Stored data entries:

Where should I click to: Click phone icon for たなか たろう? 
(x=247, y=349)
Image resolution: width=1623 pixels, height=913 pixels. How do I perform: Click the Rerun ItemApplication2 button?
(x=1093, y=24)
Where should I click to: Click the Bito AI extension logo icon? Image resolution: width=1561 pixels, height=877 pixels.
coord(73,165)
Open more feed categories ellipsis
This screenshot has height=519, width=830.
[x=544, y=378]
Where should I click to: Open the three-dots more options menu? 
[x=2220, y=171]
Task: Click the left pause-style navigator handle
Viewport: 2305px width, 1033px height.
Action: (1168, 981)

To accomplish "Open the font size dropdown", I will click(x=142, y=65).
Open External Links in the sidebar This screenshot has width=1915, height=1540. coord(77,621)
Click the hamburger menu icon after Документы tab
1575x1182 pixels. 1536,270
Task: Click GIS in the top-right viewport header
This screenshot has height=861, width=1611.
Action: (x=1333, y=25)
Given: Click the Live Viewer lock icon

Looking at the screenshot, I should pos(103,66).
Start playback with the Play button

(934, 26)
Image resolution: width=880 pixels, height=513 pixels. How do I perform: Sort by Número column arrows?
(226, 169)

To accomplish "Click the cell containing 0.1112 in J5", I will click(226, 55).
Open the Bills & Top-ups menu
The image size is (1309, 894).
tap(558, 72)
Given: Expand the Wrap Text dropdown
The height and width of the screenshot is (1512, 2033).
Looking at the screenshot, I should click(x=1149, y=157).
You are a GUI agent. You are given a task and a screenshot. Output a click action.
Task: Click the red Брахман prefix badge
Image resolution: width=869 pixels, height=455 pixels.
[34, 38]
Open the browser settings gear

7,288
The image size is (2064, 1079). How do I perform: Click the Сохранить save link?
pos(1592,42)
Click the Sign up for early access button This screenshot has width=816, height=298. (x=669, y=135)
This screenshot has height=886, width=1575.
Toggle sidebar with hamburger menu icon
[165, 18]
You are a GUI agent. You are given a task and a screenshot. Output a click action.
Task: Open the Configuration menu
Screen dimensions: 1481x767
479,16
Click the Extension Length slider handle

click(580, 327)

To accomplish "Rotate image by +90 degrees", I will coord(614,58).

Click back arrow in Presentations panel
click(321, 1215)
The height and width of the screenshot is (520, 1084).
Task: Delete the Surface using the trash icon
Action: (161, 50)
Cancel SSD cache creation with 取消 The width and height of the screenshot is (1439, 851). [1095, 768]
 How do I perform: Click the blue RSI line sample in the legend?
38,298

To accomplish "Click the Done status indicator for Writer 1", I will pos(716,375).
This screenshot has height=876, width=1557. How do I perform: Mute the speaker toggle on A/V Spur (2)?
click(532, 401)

* **AIM OF THE TASK**
Reproduce each entry from the records above, character for character.

* **SOLUTION FOR THIS PROBLEM**
Where should I click to: Click phone icon for たなか たろう? 
(x=247, y=349)
Image resolution: width=1623 pixels, height=913 pixels. How do I perform: Click the Rerun ItemApplication2 button?
(x=1093, y=24)
Where should I click to: Click the Bito AI extension logo icon? Image resolution: width=1561 pixels, height=877 pixels.
coord(73,165)
Open more feed categories ellipsis
This screenshot has height=519, width=830.
[x=544, y=378]
Where should I click to: Open the three-dots more options menu? 
[x=2220, y=171]
Task: Click the left pause-style navigator handle
Viewport: 2305px width, 1033px height.
Action: (1168, 981)

To accomplish "Open the font size dropdown", I will click(x=142, y=65).
Open External Links in the sidebar This screenshot has width=1915, height=1540. coord(77,621)
Click the hamburger menu icon after Документы tab
1575x1182 pixels. 1536,270
Task: Click GIS in the top-right viewport header
This screenshot has height=861, width=1611.
Action: (x=1333, y=25)
Given: Click the Live Viewer lock icon

Looking at the screenshot, I should pos(103,66).
Start playback with the Play button

(934, 26)
Image resolution: width=880 pixels, height=513 pixels. How do I perform: Sort by Número column arrows?
(226, 169)

To accomplish "Click the cell containing 0.1112 in J5", I will click(226, 55).
Open the Bills & Top-ups menu
The image size is (1309, 894).
tap(558, 72)
Given: Expand the Wrap Text dropdown
The height and width of the screenshot is (1512, 2033).
Looking at the screenshot, I should click(x=1149, y=157).
You are a GUI agent. You are given a task and a screenshot. Output a click action.
Task: Click the red Брахман prefix badge
Image resolution: width=869 pixels, height=455 pixels.
[34, 38]
Open the browser settings gear

7,288
The image size is (2064, 1079). How do I perform: Click the Сохранить save link?
pos(1592,42)
Click the Sign up for early access button This screenshot has width=816, height=298. (x=669, y=135)
This screenshot has height=886, width=1575.
Toggle sidebar with hamburger menu icon
[165, 18]
You are a GUI agent. You are given a task and a screenshot. Output a click action.
Task: Open the Configuration menu
Screen dimensions: 1481x767
479,16
Click the Extension Length slider handle

click(580, 327)

To accomplish "Rotate image by +90 degrees", I will coord(614,58).

Click back arrow in Presentations panel
click(321, 1215)
The height and width of the screenshot is (520, 1084).
Task: Delete the Surface using the trash icon
Action: (161, 50)
Cancel SSD cache creation with 取消 The width and height of the screenshot is (1439, 851). [1095, 768]
 How do I perform: Click the blue RSI line sample in the legend?
38,298

To accomplish "Click the Done status indicator for Writer 1", I will pos(716,375).
This screenshot has height=876, width=1557. How do I perform: Mute the speaker toggle on A/V Spur (2)?
click(532, 401)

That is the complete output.